Varnish and squid, *again*

Just listened to Artur railing against squid and preaching the virtues of varnish. He quoted what most people quoted, which is how varnish performs serving out of *memory*.

It must be nice to have a working set that small. Until someone can show me numbers of disk-intensive (meaning, full caches, LRU eviction churning all the time) varnish numbers, then squid does us quite fine.

Squid patch for making “time” stats more meaningful.

Thanks to Mark, squid’s got a patch I’ve been wanting for a gazillion years: time-to-serve statistics that don’t include the client’s location

http://www.squid-cache.org/bugs/show_bug.cgi?id=2345

Normally, squid’s kept statistics that included the “time” to serve an object, whether it be a HIT, MISS, NEAR HIT, etc. The clock starts for this time when the first headers are received by the client that are validated as a legit squid request, but then doesn’t stop until the client has every last bit of the response.

What this means is that if you have servers in the US and your traffic pattern follows the NY/SF pattern (peaks from around 9am-4pm) and your overseas traffic (i.e. clients really far from your boxes) has a pattern the inverse of that, then you might see ‘time-to-serve’ in squid to be worse during your lowest traffic. Which is confusing, to say the least. 🙂

This patch changes the stopwatch to start at the same time (when squid’s received headers from the client) but stop when squid’s preparing the headers for the response. This measures ONLY the time that squid had the object in its hands, for a hit or a miss, which IMHO is a much better measure of how squid is actually performing with the hardware’s resources.

Yay! Thanks Mark.

Caches and Eviction Policies

Caching systems are finite in size. So what happens when your cache is filled with objects ?

No more objects ? Game over ?

Hopefully, no. Most modern caches have some form of replacement or eviction policy. What means that based on some criteria, it’ll figure out what objects to throw out the window so it can make room for incoming objects. I would say that the replacement policy most commonly found is at least some derivative of the LRU method, or “Least-Recently-Used” policy. Squid can use it, memcached uses it, and most modern CPU caches use it.

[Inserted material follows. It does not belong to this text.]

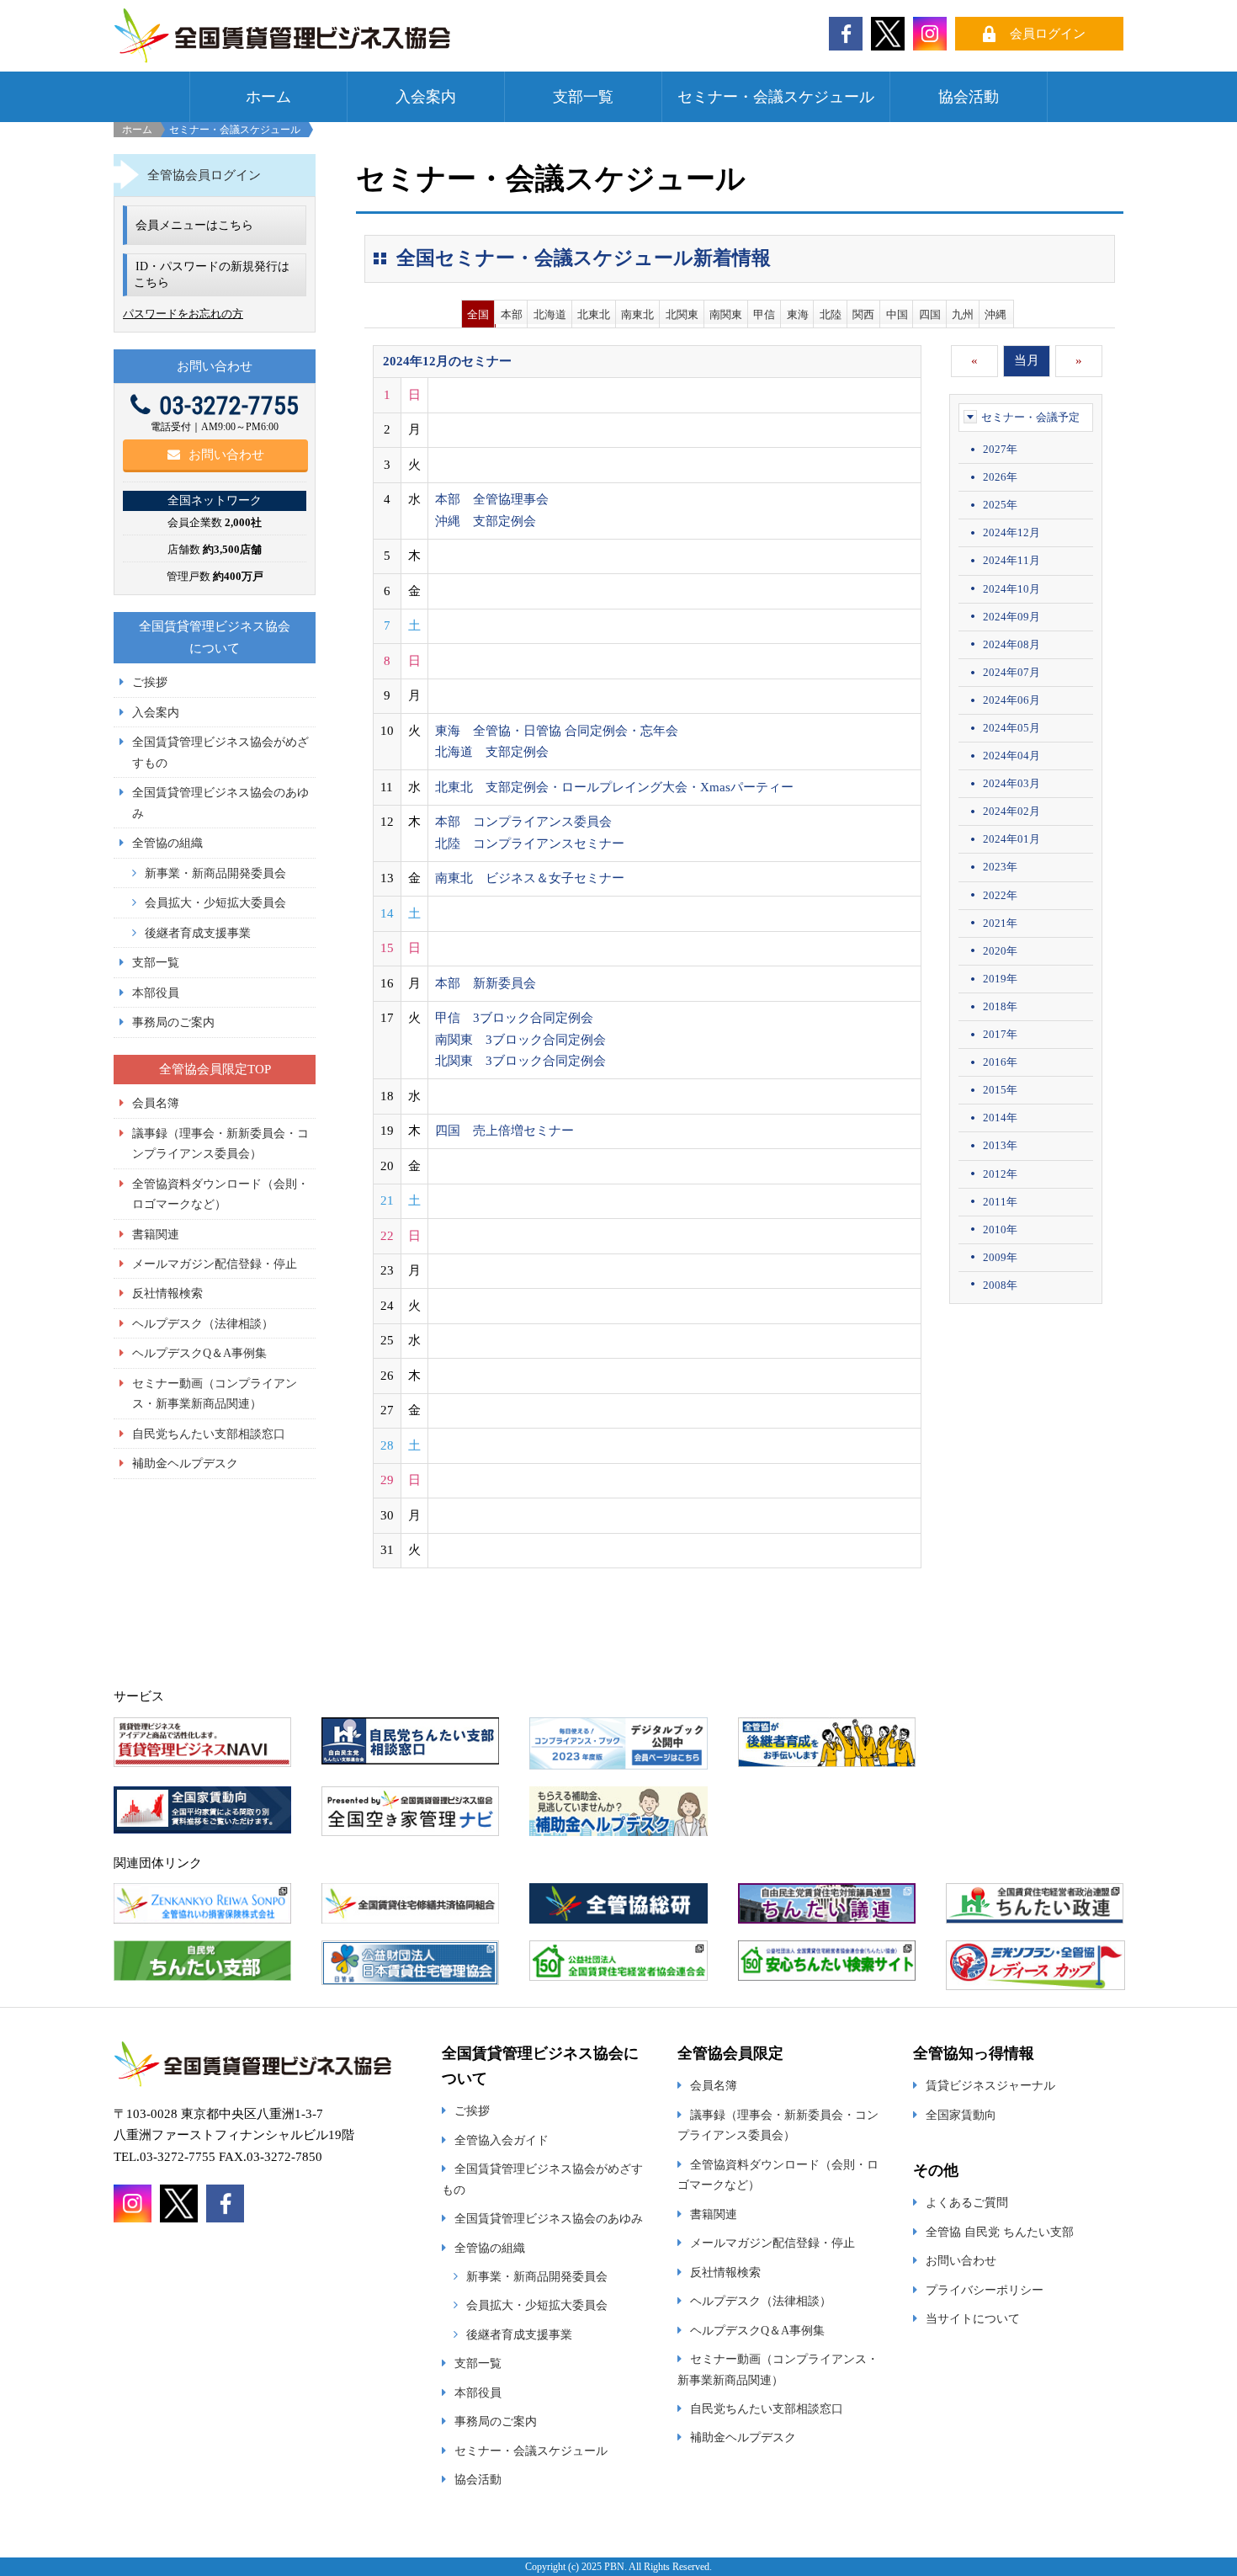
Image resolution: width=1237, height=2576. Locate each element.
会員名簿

There are a lot of alternative replacement algorithms out there, but I would say that for most cases of forward and reverse-proxying caches, they are not all that much different, performance wise. But they can be very different, efficiency wise.
One place where they do matter a lot is when the working set is always growing and the window of hot requests could be anywhere inside that increasing set. The cache is spending more time evicting objects, since it’s
always full.

Damn those users and their photos! 🙂

I’ve tried the traditional types of replacement policies (at least those supported by squid) and I found some interesting things that, as usual, probably only apply to situations where you’re dealing with a constantly full cache:

Greedy Dual-Size Frequency: this is designed to hold hotter and smaller
objects, and lean towards getting rid of big objects that might be very
cacheable but might take up too much room. The idea is to hold more
objects, cause they’re smaller. Which is a great idea in theory, but for
Flickr, it didn’t work. Just cause you’re keeping more objects doesn’t
mean that they’ll be requested. 🙂 # of objects went up, hit ratio stayed
the same, and load went up.

LFDA (Least Frequently Used with Dynamic Aging): this one favors popularity, but it means that huge objects
could just fill up the cache and take the space that could be used
by smaller, (faster to serve) objects. It didn’t work for us either.

LRU (Least Recently Used): this was about the best we had seen in production, and we’ve stuck with it. Although we do employ a sort of “poor man’s” GDSF: we limit the size of objects kept in memory and on disk, which means that for objects of a certain size, we purposefully MISS on that object, in order to keep the cache clear of large objects that (currently) aren’t being requested all that often.